For the market last week, it was time for wallflowers to finally join the party.
It wasn’t simply that all three major indexes rallied to new all-time highs, but that the tenor of the rally appeared to have changed, as well. Sure, the Dow Jones Industrial Average gained 586.43 points, or 3.1%, to 19,756.85, leaving the blue-chip benchmark just 243.15 points away from 20,000. The Standard & Poor’s 500 index rose to 2,259.53, and the Nasdaq Composite, which had been trailing for so long, climbed 3.6%, to 5,444.50.
Yet for the first time since Donald J. Trump’s victory in the 2016 election, the split between apparent winners and losers under his presidency began to narrow. Yes, the financial sector continued to top the S&P 500 after gaining 4.8% last week, but technology, which has been bringing up the rear in recent weeks, was a close second after rising 4.2%. And even health care, which tumbled as much as 2.2% on Wednesday after Trump criticized drug pricing, managed to finish the week in positive territory.
“Instead of health care dragging the market down, the market pulled health care along for the ride,” says Instinet’s Frank Cappelleri.

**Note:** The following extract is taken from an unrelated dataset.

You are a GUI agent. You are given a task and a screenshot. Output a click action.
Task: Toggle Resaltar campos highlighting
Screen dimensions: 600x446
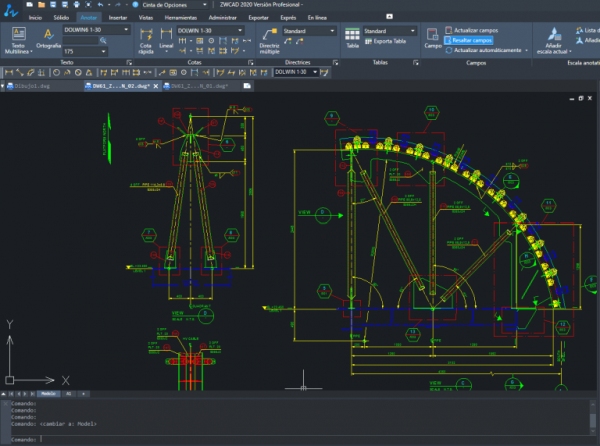(x=476, y=40)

What’s behind the sudden shift? A big, heaping dose of confidence. On Friday, the University of Michigan’s preliminary consumer confidence index for December rose to 98, the highest reading since January 2015, and is nearing its highest level since 2004. And in a report released last week, Bank of America Merrill Lynch economist Michelle Meyer, after perusing the available anecdotal evidence from company earnings calls and other sources, noted that “there is more optimism about the economy following the election.”
If Trump’s tax cuts and spending plans become reality, that could create a virtuous cycle where “the gain in animal spirits could amplify the boost to the economy from fiscal stimulus,” Meyer wrote.